A peg board is very useful to store screwdrivers, scissors, glue guns, saws, and masking tape. A shelf or small cabinet may be good for storage of plastic rolls for the printer, paper, glue sticks. You can put sonic tubes for long slender items to keep them neat.
Keep in mind that your child is not likely to maintain detailed storage of items such as pencils, pens, erasers and paintbrushes in separate spaces. They are likely to get jumbled together.
Yet, having some sort of order will make it easier to find and use materials. Having a sonic tube for pencils and brushes together, a drawer or bin for all recycled materials, another for all the Lego, and another for all the Little Bits will be conducive to some order and ease of use.

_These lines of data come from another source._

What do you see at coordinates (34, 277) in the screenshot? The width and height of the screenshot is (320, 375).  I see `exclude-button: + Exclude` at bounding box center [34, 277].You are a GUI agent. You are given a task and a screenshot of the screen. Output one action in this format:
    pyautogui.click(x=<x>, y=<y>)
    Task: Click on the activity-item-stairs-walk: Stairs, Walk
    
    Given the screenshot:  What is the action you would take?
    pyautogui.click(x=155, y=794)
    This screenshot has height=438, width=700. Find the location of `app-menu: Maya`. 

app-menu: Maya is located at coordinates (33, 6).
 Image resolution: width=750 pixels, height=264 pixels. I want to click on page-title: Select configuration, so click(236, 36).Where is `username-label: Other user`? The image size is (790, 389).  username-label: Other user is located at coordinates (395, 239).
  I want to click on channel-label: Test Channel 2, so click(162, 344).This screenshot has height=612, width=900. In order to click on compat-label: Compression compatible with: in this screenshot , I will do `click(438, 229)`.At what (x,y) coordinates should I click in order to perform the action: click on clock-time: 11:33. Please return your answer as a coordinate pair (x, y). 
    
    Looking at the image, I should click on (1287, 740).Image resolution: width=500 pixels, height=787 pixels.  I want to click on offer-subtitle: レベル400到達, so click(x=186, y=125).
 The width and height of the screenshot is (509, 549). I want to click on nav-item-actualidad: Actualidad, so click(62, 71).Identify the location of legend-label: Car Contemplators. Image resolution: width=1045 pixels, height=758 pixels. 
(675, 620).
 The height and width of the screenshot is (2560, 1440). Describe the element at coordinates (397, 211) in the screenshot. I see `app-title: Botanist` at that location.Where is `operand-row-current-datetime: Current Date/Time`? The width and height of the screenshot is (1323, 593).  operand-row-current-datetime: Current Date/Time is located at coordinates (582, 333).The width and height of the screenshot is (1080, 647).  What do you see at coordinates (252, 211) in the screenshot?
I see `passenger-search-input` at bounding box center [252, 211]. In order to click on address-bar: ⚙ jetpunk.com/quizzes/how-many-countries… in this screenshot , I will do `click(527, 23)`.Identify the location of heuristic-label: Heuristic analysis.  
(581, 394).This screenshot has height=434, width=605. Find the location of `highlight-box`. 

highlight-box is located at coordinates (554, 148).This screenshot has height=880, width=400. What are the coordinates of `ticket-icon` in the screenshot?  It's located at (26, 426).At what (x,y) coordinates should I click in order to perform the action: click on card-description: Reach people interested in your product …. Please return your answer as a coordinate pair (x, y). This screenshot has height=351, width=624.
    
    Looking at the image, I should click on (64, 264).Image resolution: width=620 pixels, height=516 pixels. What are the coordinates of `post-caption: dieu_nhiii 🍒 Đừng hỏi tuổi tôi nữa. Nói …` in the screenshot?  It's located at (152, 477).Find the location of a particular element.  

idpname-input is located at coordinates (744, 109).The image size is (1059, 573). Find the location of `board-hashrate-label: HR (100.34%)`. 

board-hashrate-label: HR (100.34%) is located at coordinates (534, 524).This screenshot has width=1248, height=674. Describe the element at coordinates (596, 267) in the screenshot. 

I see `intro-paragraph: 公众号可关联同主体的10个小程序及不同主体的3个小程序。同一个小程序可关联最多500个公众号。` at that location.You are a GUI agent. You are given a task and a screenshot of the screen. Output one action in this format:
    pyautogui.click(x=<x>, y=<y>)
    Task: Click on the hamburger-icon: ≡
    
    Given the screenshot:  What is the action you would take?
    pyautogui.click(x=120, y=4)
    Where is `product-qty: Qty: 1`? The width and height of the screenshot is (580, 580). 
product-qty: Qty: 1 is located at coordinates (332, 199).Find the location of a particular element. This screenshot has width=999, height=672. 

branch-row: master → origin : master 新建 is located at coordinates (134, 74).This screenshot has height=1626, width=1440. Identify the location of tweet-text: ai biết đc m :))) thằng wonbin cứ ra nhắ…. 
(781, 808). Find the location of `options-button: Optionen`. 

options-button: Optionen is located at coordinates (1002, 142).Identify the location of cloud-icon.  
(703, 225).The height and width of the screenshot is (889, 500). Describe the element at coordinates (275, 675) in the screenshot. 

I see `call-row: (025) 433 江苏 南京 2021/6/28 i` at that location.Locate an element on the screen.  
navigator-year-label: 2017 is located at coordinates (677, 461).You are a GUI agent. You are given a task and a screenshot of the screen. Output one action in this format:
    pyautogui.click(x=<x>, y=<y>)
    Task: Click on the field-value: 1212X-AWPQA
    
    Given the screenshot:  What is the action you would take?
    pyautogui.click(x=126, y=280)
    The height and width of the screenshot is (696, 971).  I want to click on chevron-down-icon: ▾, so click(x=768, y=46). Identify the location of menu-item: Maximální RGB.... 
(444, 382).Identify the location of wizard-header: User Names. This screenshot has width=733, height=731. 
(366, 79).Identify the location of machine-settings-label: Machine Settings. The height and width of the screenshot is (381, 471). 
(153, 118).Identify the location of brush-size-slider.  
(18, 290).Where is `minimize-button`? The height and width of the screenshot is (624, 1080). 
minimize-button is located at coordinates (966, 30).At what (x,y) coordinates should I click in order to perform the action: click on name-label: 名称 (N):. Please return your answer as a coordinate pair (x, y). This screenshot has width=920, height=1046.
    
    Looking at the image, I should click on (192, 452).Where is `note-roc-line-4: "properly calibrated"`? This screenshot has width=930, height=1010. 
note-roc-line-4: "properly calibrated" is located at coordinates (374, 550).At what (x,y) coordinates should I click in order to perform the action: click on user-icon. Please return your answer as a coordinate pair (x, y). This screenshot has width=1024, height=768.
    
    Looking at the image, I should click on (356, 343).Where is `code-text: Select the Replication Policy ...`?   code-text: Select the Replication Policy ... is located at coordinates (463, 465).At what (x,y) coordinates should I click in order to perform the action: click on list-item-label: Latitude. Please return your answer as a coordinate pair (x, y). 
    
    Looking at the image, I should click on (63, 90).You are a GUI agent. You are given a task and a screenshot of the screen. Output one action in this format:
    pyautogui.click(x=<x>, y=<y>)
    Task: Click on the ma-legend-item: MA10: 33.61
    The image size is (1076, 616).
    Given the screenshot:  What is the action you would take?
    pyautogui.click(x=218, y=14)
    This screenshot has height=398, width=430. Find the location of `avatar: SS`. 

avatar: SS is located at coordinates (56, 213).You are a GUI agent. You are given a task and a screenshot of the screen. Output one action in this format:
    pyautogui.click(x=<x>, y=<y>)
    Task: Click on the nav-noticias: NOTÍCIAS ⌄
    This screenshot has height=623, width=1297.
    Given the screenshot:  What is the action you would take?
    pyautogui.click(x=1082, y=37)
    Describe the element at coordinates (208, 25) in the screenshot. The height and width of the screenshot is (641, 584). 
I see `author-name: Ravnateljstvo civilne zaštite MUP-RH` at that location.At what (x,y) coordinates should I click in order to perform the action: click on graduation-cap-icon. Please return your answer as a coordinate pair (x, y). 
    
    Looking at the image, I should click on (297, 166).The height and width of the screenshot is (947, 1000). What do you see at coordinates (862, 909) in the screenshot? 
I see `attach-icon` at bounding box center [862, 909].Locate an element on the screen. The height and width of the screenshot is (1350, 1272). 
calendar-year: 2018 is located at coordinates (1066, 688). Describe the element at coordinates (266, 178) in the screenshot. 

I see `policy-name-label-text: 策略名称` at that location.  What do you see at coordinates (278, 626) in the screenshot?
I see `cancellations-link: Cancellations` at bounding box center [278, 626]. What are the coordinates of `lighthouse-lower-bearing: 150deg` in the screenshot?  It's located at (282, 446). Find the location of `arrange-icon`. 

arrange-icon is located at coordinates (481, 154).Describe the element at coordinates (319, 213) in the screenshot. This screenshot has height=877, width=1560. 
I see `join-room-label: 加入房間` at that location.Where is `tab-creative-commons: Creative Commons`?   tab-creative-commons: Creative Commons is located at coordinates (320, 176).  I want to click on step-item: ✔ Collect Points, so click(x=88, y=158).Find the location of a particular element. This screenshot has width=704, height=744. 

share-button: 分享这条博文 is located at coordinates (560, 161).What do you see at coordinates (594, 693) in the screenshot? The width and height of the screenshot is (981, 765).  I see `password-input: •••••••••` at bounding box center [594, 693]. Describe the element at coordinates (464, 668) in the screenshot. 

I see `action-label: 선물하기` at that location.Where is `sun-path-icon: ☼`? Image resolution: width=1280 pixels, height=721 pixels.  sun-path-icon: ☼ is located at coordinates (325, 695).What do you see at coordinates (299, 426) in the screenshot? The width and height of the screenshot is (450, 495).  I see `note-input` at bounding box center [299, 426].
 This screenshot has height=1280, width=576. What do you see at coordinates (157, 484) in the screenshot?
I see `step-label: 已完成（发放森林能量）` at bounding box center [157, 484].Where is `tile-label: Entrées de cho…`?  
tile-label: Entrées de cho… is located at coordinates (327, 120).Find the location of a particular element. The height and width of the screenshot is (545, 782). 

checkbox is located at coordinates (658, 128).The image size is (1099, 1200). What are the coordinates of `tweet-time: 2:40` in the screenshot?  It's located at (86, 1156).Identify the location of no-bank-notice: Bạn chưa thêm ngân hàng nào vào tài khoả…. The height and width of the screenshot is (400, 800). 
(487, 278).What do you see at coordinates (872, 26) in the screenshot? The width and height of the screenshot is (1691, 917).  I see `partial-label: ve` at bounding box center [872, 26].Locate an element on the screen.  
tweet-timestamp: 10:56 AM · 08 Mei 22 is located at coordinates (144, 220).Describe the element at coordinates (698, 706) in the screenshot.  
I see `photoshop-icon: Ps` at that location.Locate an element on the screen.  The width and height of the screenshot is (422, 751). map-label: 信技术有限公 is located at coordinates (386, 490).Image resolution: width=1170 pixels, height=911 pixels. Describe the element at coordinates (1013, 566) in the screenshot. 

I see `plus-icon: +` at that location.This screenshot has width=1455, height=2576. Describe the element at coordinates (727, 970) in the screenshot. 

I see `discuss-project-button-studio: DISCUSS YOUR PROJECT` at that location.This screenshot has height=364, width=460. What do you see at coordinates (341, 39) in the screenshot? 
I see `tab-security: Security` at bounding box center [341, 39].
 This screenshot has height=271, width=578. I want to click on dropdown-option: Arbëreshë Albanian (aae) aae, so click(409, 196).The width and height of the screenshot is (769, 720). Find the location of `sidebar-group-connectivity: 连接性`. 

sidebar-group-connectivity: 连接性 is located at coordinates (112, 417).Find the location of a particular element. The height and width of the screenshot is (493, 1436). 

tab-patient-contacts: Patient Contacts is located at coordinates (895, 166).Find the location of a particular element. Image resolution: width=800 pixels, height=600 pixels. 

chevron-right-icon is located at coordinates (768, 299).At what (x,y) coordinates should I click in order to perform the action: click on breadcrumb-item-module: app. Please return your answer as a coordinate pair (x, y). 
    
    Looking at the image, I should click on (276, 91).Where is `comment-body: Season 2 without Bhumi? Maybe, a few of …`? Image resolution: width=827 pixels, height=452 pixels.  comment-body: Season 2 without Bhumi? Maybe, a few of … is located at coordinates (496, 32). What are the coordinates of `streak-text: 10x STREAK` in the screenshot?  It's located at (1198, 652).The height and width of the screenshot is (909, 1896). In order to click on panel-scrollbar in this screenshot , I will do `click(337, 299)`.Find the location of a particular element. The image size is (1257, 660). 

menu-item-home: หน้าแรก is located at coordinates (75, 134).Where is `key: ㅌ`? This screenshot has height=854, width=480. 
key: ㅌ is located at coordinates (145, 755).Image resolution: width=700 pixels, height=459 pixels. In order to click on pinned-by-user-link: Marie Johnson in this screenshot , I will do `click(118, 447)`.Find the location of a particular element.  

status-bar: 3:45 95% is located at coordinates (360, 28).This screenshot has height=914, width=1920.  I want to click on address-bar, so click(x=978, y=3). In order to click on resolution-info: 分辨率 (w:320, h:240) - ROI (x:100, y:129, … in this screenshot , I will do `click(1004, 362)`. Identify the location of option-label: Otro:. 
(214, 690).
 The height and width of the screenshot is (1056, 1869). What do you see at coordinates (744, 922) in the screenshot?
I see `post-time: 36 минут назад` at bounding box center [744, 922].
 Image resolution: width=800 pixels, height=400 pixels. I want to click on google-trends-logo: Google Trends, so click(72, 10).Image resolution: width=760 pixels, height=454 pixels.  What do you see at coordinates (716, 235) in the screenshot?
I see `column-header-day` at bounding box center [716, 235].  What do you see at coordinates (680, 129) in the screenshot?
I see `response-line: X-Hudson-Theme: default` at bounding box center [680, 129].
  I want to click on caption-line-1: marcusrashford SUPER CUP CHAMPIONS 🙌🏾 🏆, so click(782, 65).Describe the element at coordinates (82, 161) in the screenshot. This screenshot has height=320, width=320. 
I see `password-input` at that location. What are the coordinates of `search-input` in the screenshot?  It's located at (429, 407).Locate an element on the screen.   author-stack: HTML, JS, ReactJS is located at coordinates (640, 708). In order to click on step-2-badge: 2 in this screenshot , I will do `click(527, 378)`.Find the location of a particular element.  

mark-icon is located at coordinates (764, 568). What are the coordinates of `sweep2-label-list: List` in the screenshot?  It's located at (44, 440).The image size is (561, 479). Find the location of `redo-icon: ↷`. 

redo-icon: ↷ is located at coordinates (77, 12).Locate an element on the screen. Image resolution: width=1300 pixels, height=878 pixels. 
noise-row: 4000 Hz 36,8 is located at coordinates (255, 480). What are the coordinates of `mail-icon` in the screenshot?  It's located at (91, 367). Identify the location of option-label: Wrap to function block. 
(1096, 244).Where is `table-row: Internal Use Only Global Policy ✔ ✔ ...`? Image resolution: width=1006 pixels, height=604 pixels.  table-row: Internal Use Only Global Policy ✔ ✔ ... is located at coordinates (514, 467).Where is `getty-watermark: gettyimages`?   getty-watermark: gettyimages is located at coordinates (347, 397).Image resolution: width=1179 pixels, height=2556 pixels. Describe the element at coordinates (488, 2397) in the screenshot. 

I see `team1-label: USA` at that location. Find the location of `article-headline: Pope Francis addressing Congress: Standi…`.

Little Bits are really cool additions for your Home Maker Space. You can plug them into one another, and add other materials to them. There is both instant feedback and gratification as well as almost infinite possibilities with them as you and your children explore robotics. Check them out on Amazon.
There are some readily available sources of inspiration both in books and online. You can buy how to craft books and magazines, or check them out of your local library.
Google Images is a good way to search online, rather than with words, as the images will help you find what you want to make. Pinterest searches by some keyword, such as collage or cork art, can help find a project idea.
Your kid(s) is worth the time and investment to make a home Maker Space. I recommend you get going! Let me know what you come up with. You may inspire some other people. I am crazy about the ideas of Little Bits and 3D Printers and what they can inspire your kids to make and invent.